Совещание, а точнее, встреча бывшего командующего и назначенного на эту должность нового с коллективом управления прошла в хорошей, доброй обстановке.
Наступил день моего вылета в Москву. Договорились, что при этом на аэродроме будет только В. А. Беликов и члены Военного совета. Однако наехало несколько сот человек — из нашего управления, из областного и городского руководства (хотя накануне я всех объехал и попрощался). Было трогательно и приятно, много цветов. В то же время я испытывал определенную неловкость перед Валерием Александровичем — новым командующим.
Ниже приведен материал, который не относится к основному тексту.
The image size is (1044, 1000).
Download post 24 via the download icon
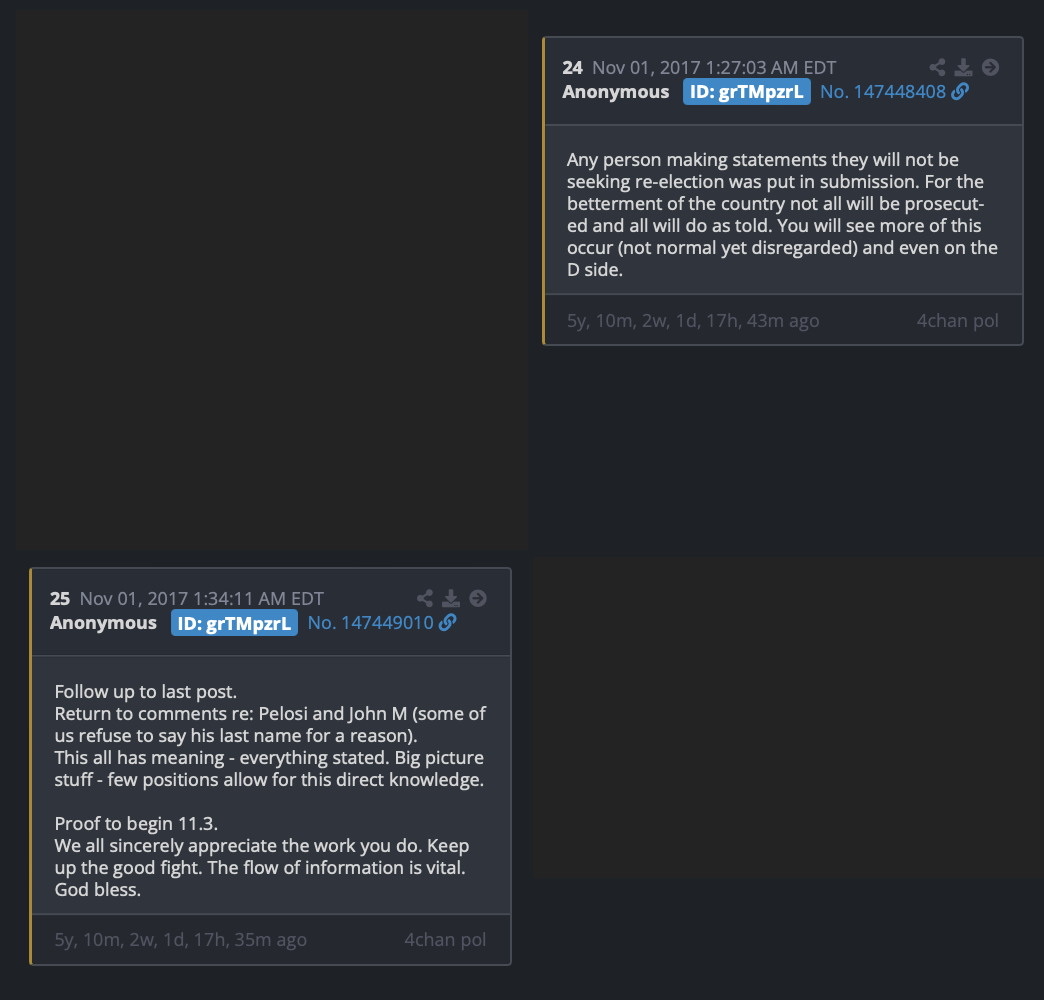tap(963, 67)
Особо меня трогали слезы. Ну к чему они? Будто я лечу на фронт или жизнь кончается. Поэтому я начал форсировать процесс прощания — надо быстрее улетать. Наконец, я поднялся по трапу и стал на верхней ступеньке при входе в самолет (начальник Генштаба прислал за мной самолет, поэтому часть вещей я мог уже забрать с собой). Передо мной стояли и приветливо махали руками сотни людей, которые стали мне дорогими, я видел приятные знакомые, даже родные лица. Возможно, кому-то в свое время и не уделял должного внимания, но так случалось не потому, что не хотел, а потому, что физически недоставало времени, хотя и работал, как правило, без выходных. Но сейчас и эти, обделенные мной вниманием, лица тоже пришли. Все они прекрасно понимали и видели, что я всего себя отдавал нашему общему делу.
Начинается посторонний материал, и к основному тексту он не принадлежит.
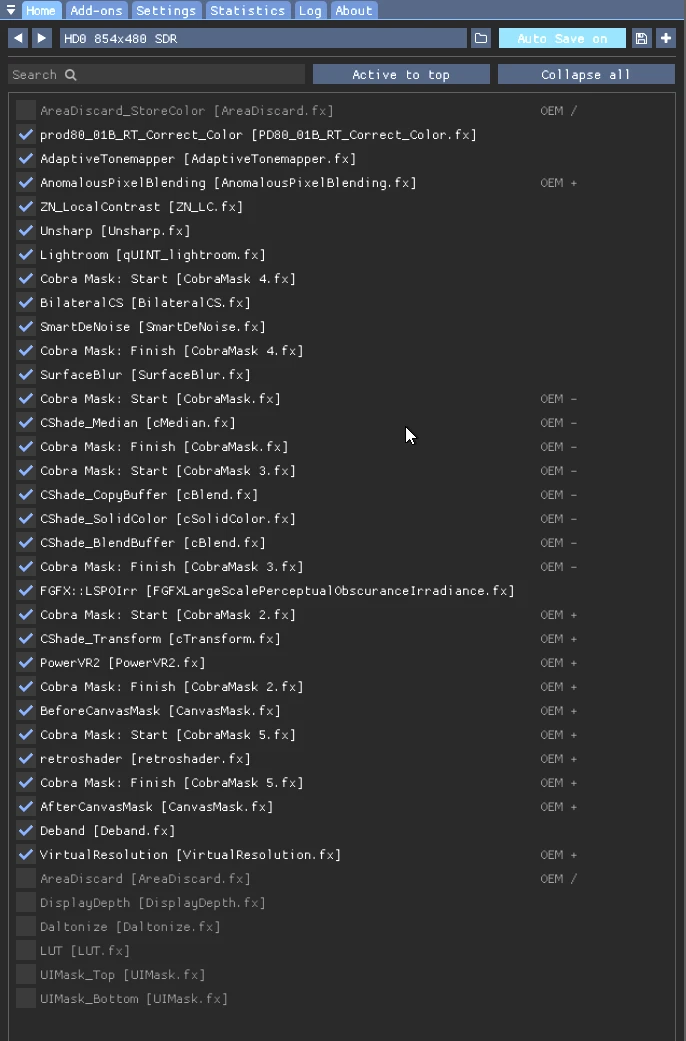This screenshot has height=1041, width=686.
Task: Open the Statistics tab
Action: pyautogui.click(x=247, y=10)
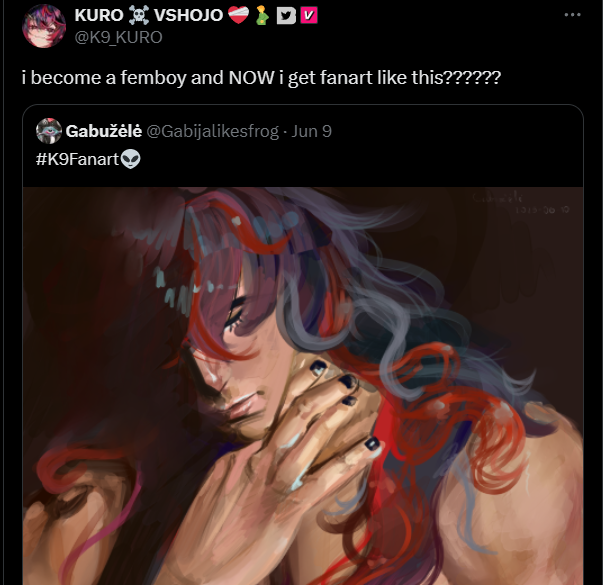Open the fanart painting image
Viewport: 603px width, 585px height.
tap(303, 386)
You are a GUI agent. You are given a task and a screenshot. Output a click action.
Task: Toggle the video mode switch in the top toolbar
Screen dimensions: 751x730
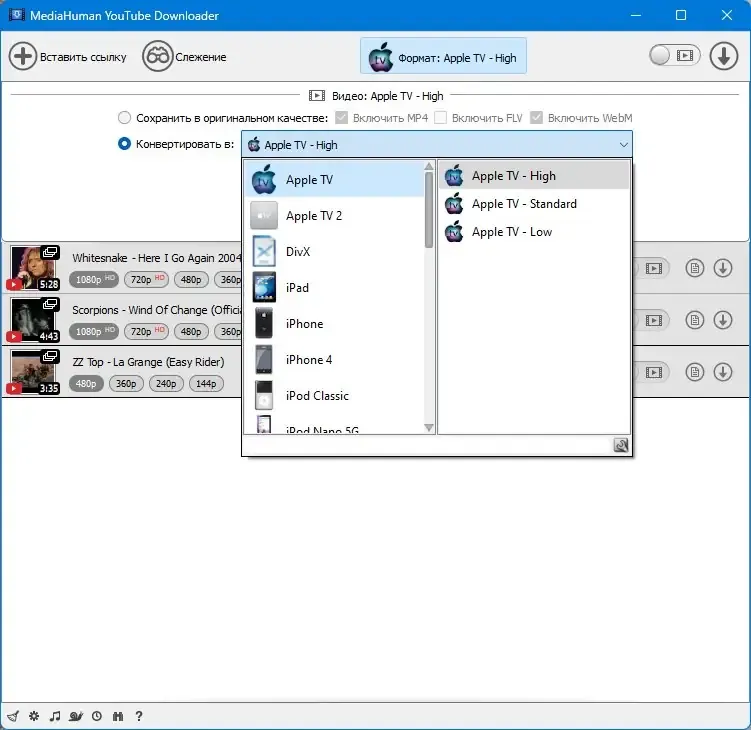pos(675,56)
Сдерживая слезы, я последний раз широко помахал руками, сцепил ладони над головой и наконец, поклонившись всем, вошел в самолет. Сев в кресло, еще долго смотрел в иллюминатор. И все это время мои друзья махали мне руками, цветами. Наконец воздушный корабль двинулся, все стоявшие внизу, на бетонке аэродрома, «забурлили», я тоже…
Последнее прощание, и самолет, вырулив на взлетную полосу, начал разгоняться. За бортом мелькали знакомые объекты. А вот и наш военный перрон — площадка на центральном Львовском аэродроме. Все машут, бросают вверх букеты, чтобы я увидел их — дорогих и незабываемых…
Какие это были счастливые годы! Они позволили мне, несмотря на многие препятствия (Пельше и т. п.), проявить себя всесторонне и сделать много доброго для людей. Это и личное счастье, но и польза всему обществу.
Еще один этап в жизни позади. Что уготовила мне судьба в перспективе, чего ждать дальше? Начинается новая служба — незнакомая обстановка, практически незнакомые люди, совершенно неизвестные методы. Как оно все сложится? Я тосковал, но не унывал. Тосковал по округу, коллективу, однако совершенно не думал «вешать нос» в связи с новой обстановкой. Мы еще поборемся.